• [Records drawn from a dataset]
►
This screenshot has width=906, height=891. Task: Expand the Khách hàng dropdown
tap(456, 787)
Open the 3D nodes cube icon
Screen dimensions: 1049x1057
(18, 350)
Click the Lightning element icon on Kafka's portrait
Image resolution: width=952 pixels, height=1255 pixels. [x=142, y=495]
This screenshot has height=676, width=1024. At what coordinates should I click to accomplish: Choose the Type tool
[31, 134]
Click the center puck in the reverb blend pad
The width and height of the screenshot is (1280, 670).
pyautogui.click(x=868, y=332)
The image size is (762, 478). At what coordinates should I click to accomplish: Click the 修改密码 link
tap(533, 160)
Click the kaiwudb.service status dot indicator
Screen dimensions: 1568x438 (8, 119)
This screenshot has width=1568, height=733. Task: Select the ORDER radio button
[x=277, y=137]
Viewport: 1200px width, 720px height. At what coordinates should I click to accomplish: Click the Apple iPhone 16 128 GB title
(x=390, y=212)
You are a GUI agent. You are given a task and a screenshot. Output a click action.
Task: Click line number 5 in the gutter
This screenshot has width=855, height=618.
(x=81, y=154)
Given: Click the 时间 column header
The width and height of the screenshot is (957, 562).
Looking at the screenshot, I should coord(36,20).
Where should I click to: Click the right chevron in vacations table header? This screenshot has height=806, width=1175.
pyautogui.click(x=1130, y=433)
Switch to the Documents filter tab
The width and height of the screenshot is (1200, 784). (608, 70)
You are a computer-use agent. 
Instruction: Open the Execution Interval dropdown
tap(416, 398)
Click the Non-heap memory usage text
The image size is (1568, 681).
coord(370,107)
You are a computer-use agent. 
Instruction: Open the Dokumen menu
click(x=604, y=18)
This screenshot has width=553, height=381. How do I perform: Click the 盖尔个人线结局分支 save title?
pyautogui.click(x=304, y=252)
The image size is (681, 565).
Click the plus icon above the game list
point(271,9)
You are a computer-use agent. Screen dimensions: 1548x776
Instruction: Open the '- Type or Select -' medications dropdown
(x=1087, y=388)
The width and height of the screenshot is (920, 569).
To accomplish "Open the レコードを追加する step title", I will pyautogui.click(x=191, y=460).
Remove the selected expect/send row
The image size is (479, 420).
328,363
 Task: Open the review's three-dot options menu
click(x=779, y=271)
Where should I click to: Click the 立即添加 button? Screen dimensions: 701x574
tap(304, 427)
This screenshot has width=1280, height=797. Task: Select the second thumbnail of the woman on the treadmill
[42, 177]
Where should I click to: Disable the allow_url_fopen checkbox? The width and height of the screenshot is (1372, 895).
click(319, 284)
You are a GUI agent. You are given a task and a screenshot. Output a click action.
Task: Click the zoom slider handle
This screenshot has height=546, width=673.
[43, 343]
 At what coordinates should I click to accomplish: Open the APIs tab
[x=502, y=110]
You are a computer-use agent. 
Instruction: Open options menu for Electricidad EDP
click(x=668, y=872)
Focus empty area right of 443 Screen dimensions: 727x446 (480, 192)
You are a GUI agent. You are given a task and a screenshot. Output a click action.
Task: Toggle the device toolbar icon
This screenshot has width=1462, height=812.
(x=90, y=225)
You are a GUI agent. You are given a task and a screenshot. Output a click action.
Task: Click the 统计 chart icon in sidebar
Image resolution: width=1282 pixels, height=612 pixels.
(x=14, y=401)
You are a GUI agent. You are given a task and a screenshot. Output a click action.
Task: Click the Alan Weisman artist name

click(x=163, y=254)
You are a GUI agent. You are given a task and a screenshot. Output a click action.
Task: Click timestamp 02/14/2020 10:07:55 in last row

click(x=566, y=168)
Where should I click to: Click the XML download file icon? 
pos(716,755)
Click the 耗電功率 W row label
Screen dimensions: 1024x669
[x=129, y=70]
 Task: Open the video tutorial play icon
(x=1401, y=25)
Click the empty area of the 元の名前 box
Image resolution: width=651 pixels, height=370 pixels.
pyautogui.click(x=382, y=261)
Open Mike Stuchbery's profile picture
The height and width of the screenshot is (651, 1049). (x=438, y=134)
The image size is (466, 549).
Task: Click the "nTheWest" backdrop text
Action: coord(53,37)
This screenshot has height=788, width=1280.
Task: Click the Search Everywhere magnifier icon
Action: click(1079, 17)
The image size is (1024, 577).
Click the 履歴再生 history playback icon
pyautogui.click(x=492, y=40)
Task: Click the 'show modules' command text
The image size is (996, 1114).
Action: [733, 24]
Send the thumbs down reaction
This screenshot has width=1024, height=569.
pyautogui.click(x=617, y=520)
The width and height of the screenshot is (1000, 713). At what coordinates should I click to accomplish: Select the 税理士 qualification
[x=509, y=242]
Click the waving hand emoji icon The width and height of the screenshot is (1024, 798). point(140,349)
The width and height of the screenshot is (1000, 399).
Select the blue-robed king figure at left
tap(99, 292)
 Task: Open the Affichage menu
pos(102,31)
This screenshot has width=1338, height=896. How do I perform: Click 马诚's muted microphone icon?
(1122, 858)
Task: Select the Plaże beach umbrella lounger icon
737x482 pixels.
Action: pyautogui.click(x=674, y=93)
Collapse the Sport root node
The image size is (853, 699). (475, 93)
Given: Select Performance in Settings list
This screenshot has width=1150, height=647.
◄
• [WORK REQUEST]
All records shown above are to be output exactly.

• [ANSWER SECTION]
This screenshot has width=906, height=891. Task: Expand the Khách hàng dropdown
tap(456, 787)
Open the 3D nodes cube icon
Screen dimensions: 1049x1057
(18, 350)
Click the Lightning element icon on Kafka's portrait
Image resolution: width=952 pixels, height=1255 pixels. [x=142, y=495]
This screenshot has height=676, width=1024. At what coordinates should I click to accomplish: Choose the Type tool
[31, 134]
Click the center puck in the reverb blend pad
The width and height of the screenshot is (1280, 670).
pyautogui.click(x=868, y=332)
The image size is (762, 478). At what coordinates should I click to accomplish: Click the 修改密码 link
tap(533, 160)
Click the kaiwudb.service status dot indicator
Screen dimensions: 1568x438 (8, 119)
This screenshot has width=1568, height=733. Task: Select the ORDER radio button
[x=277, y=137]
Viewport: 1200px width, 720px height. At what coordinates should I click to accomplish: Click the Apple iPhone 16 128 GB title
(x=390, y=212)
You are a GUI agent. You are given a task and a screenshot. Output a click action.
Task: Click line number 5 in the gutter
This screenshot has width=855, height=618.
(x=81, y=154)
Given: Click the 时间 column header
The width and height of the screenshot is (957, 562).
Looking at the screenshot, I should coord(36,20).
Where should I click to: Click the right chevron in vacations table header? This screenshot has height=806, width=1175.
pyautogui.click(x=1130, y=433)
Switch to the Documents filter tab
The width and height of the screenshot is (1200, 784). (608, 70)
You are a computer-use agent. 
Instruction: Open the Execution Interval dropdown
tap(416, 398)
Click the Non-heap memory usage text
The image size is (1568, 681).
coord(370,107)
You are a computer-use agent. 
Instruction: Open the Dokumen menu
click(x=604, y=18)
This screenshot has width=553, height=381. How do I perform: Click the 盖尔个人线结局分支 save title?
pyautogui.click(x=304, y=252)
The image size is (681, 565).
Click the plus icon above the game list
point(271,9)
You are a computer-use agent. Screen dimensions: 1548x776
Instruction: Open the '- Type or Select -' medications dropdown
(x=1087, y=388)
The width and height of the screenshot is (920, 569).
To accomplish "Open the レコードを追加する step title", I will pyautogui.click(x=191, y=460).
Remove the selected expect/send row
The image size is (479, 420).
328,363
 Task: Open the review's three-dot options menu
click(x=779, y=271)
Where should I click to: Click the 立即添加 button? Screen dimensions: 701x574
tap(304, 427)
This screenshot has width=1280, height=797. Task: Select the second thumbnail of the woman on the treadmill
[42, 177]
Where should I click to: Disable the allow_url_fopen checkbox? The width and height of the screenshot is (1372, 895).
click(319, 284)
You are a GUI agent. You are given a task and a screenshot. Output a click action.
Task: Click the zoom slider handle
This screenshot has height=546, width=673.
[43, 343]
 At what coordinates should I click to accomplish: Open the APIs tab
[x=502, y=110]
You are a computer-use agent. 
Instruction: Open options menu for Electricidad EDP
click(x=668, y=872)
Focus empty area right of 443 Screen dimensions: 727x446 (480, 192)
You are a GUI agent. You are given a task and a screenshot. Output a click action.
Task: Toggle the device toolbar icon
This screenshot has width=1462, height=812.
(x=90, y=225)
You are a GUI agent. You are given a task and a screenshot. Output a click action.
Task: Click the 统计 chart icon in sidebar
Image resolution: width=1282 pixels, height=612 pixels.
(x=14, y=401)
You are a GUI agent. You are given a task and a screenshot. Output a click action.
Task: Click the Alan Weisman artist name

click(x=163, y=254)
You are a GUI agent. You are given a task and a screenshot. Output a click action.
Task: Click timestamp 02/14/2020 10:07:55 in last row

click(x=566, y=168)
Where should I click to: Click the XML download file icon? 
pos(716,755)
Click the 耗電功率 W row label
Screen dimensions: 1024x669
[x=129, y=70]
 Task: Open the video tutorial play icon
(x=1401, y=25)
Click the empty area of the 元の名前 box
Image resolution: width=651 pixels, height=370 pixels.
pyautogui.click(x=382, y=261)
Open Mike Stuchbery's profile picture
The height and width of the screenshot is (651, 1049). (x=438, y=134)
The image size is (466, 549).
Task: Click the "nTheWest" backdrop text
Action: coord(53,37)
This screenshot has height=788, width=1280.
Task: Click the Search Everywhere magnifier icon
Action: click(1079, 17)
The image size is (1024, 577).
Click the 履歴再生 history playback icon
pyautogui.click(x=492, y=40)
Task: Click the 'show modules' command text
The image size is (996, 1114).
Action: [733, 24]
Send the thumbs down reaction
This screenshot has width=1024, height=569.
pyautogui.click(x=617, y=520)
The width and height of the screenshot is (1000, 713). At what coordinates should I click to accomplish: Select the 税理士 qualification
[x=509, y=242]
Click the waving hand emoji icon The width and height of the screenshot is (1024, 798). point(140,349)
The width and height of the screenshot is (1000, 399).
Select the blue-robed king figure at left
tap(99, 292)
 Task: Open the Affichage menu
pos(102,31)
This screenshot has width=1338, height=896. How do I perform: Click 马诚's muted microphone icon?
(1122, 858)
Task: Select the Plaże beach umbrella lounger icon
737x482 pixels.
Action: pyautogui.click(x=674, y=93)
Collapse the Sport root node
The image size is (853, 699). (475, 93)
Given: Select Performance in Settings list
This screenshot has width=1150, height=647.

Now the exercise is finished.